Saved data entries:
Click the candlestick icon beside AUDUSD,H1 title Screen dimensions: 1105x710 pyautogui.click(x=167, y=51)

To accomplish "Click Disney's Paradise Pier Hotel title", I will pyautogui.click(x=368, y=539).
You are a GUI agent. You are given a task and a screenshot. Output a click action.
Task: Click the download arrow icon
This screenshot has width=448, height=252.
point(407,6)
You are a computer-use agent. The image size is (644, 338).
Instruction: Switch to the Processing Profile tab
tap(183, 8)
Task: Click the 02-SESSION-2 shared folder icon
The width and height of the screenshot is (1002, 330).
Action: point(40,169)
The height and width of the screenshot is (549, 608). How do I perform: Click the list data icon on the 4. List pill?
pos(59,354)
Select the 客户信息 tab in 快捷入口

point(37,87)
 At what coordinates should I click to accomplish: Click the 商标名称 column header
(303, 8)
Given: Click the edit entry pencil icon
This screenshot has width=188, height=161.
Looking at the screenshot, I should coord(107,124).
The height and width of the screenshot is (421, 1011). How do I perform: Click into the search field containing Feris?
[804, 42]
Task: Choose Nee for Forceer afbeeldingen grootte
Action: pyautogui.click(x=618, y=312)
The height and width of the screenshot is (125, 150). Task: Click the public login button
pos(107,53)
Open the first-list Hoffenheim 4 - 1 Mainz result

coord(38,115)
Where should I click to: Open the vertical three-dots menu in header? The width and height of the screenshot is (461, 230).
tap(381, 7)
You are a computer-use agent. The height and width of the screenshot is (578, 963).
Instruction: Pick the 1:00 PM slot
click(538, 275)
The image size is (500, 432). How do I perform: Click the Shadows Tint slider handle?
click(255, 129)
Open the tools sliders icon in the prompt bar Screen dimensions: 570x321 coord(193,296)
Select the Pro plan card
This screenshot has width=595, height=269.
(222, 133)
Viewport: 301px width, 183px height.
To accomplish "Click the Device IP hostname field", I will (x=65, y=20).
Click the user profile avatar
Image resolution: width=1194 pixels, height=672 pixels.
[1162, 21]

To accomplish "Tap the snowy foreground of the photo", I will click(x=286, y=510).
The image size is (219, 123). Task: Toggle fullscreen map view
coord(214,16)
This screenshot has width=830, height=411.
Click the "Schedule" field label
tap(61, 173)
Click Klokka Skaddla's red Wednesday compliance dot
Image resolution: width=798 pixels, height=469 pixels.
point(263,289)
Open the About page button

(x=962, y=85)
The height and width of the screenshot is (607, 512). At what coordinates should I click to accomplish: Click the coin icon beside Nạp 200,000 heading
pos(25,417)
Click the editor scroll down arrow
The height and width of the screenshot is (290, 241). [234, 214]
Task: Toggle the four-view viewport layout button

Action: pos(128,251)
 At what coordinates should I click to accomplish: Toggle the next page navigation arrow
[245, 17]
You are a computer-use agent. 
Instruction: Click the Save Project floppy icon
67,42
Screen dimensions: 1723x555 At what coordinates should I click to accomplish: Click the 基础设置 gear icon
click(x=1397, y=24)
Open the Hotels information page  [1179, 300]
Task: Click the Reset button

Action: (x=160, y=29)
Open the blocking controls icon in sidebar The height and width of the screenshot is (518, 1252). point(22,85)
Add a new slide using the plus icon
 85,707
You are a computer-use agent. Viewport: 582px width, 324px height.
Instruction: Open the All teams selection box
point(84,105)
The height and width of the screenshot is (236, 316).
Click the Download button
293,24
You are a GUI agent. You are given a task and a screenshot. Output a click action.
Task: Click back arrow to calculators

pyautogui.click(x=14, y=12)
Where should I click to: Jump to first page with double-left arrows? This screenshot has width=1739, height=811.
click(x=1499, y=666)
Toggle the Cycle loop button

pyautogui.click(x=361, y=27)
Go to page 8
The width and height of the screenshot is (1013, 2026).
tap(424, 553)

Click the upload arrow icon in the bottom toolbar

TASK: What is needed is a word-for-word restatement of every line from the one with "The height and width of the screenshot is (236, 316)." to the end of the entries above.

RESPONSE:
The height and width of the screenshot is (236, 316).
Click the Download button
293,24
You are a GUI agent. You are given a task and a screenshot. Output a click action.
Task: Click back arrow to calculators

pyautogui.click(x=14, y=12)
Where should I click to: Jump to first page with double-left arrows? This screenshot has width=1739, height=811.
click(x=1499, y=666)
Toggle the Cycle loop button

pyautogui.click(x=361, y=27)
Go to page 8
The width and height of the screenshot is (1013, 2026).
tap(424, 553)

Click the upload arrow icon in the bottom toolbar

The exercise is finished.